>>>>

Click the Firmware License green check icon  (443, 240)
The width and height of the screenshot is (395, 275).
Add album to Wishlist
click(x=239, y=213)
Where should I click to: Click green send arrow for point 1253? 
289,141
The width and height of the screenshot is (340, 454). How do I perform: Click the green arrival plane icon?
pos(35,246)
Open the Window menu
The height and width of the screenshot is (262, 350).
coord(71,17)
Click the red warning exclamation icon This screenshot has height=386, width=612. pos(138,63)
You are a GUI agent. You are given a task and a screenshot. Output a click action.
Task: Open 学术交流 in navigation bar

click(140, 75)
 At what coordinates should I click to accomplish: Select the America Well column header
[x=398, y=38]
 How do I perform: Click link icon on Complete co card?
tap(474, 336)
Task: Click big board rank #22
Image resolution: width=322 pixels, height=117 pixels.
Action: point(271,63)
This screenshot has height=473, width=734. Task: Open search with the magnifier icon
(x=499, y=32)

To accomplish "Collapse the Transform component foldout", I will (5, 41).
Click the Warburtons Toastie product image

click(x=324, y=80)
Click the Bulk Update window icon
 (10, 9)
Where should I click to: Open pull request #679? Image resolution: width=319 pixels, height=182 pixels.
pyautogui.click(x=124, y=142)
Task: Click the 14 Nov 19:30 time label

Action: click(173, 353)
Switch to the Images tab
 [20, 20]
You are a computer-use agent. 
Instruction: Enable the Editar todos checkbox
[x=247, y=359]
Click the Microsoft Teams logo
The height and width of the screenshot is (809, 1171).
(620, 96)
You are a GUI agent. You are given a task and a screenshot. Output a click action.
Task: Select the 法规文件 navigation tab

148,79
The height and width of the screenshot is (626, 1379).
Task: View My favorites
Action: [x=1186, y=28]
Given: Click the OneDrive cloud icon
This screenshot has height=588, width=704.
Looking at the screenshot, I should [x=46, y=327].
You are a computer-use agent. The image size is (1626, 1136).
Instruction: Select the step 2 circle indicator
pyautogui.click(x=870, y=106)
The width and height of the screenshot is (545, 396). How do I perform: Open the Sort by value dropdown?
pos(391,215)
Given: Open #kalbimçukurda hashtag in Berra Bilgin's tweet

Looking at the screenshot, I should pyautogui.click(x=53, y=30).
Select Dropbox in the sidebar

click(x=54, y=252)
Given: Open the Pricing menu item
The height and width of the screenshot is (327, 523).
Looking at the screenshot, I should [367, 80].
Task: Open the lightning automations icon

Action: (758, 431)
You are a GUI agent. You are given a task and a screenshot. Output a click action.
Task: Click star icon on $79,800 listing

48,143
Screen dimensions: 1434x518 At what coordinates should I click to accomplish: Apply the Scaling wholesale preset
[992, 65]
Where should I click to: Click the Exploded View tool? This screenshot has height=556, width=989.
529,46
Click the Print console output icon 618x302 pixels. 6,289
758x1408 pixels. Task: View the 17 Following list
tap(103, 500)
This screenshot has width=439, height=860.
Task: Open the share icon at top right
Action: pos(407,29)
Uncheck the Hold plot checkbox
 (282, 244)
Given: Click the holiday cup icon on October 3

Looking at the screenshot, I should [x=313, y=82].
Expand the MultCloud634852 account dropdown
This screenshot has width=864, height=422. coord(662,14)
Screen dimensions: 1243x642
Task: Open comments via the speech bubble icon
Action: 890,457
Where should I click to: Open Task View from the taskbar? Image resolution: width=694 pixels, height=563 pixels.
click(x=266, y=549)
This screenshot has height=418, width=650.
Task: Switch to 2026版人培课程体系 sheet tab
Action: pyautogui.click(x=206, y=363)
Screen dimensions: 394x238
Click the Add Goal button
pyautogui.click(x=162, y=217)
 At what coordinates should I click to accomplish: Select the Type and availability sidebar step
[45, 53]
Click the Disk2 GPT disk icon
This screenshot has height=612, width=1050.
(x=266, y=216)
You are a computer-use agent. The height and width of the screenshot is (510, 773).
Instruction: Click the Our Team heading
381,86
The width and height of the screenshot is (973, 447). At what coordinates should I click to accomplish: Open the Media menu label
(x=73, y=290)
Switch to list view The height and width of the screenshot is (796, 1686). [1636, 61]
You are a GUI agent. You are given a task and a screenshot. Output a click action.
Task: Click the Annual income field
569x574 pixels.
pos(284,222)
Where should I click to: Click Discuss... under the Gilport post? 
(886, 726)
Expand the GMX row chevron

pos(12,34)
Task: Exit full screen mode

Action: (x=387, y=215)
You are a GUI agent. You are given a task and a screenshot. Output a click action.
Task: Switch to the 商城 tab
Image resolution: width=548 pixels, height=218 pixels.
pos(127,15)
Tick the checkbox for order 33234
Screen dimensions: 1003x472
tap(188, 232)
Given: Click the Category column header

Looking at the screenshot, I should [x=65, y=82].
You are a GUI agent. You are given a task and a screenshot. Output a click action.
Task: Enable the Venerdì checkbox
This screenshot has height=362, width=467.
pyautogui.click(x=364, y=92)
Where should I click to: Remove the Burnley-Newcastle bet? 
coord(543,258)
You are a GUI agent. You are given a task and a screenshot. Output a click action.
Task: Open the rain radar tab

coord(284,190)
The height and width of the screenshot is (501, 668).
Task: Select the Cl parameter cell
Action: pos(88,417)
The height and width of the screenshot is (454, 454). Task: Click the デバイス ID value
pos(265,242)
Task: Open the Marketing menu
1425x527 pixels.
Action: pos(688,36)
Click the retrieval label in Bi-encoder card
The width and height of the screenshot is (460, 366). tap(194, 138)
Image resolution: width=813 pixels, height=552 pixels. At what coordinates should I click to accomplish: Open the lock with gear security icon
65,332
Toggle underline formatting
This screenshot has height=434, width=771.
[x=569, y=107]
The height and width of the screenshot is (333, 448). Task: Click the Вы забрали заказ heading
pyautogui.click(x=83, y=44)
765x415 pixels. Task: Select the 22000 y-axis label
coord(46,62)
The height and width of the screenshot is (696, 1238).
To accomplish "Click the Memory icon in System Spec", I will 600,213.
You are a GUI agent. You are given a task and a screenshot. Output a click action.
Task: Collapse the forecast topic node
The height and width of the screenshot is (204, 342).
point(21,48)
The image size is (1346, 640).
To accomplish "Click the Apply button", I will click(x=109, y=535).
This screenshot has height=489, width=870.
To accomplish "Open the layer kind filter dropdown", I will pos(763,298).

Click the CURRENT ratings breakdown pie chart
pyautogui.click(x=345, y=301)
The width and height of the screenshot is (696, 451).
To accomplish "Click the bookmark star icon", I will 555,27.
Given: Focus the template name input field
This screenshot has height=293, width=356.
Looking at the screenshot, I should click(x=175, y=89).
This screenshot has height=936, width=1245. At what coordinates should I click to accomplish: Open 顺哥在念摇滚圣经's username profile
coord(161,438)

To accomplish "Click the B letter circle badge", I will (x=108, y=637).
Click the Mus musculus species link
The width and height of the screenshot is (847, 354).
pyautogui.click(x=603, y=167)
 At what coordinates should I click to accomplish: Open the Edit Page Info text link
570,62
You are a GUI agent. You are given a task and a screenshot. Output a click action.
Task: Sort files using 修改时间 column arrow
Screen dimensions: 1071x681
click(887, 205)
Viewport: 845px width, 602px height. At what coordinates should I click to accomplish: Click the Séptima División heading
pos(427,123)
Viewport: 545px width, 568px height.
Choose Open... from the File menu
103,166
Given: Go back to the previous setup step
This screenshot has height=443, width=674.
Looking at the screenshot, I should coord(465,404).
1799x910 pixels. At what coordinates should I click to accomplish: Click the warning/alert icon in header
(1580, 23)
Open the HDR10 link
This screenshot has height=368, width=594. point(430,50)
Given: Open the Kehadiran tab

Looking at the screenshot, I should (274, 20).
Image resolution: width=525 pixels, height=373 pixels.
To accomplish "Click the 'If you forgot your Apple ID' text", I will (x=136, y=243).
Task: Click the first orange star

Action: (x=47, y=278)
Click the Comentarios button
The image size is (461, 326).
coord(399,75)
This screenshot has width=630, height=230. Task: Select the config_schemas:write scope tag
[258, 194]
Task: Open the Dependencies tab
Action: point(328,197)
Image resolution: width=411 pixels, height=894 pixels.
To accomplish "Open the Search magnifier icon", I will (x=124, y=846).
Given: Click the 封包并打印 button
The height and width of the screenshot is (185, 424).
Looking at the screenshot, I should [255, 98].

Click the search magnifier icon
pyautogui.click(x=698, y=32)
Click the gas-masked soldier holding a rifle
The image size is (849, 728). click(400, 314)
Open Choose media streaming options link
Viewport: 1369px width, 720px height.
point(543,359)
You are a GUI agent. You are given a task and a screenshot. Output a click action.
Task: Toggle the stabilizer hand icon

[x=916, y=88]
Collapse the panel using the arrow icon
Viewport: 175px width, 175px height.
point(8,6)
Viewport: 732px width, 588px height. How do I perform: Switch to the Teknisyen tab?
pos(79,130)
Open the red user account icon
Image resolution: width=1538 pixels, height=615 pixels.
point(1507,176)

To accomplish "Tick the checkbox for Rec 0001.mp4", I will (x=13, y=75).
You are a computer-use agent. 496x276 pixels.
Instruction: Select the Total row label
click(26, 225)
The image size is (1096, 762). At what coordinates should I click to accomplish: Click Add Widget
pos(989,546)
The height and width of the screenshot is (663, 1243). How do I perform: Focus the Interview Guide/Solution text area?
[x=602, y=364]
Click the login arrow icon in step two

<<<<

- ACTIVITY: Take from the entries every line that has the string "Collapse".

- ANSWER TO THE PROBLEM:
To accomplish "Collapse the Transform component foldout", I will (5, 41).
Task: Collapse the forecast topic node
Collapse the panel using the arrow icon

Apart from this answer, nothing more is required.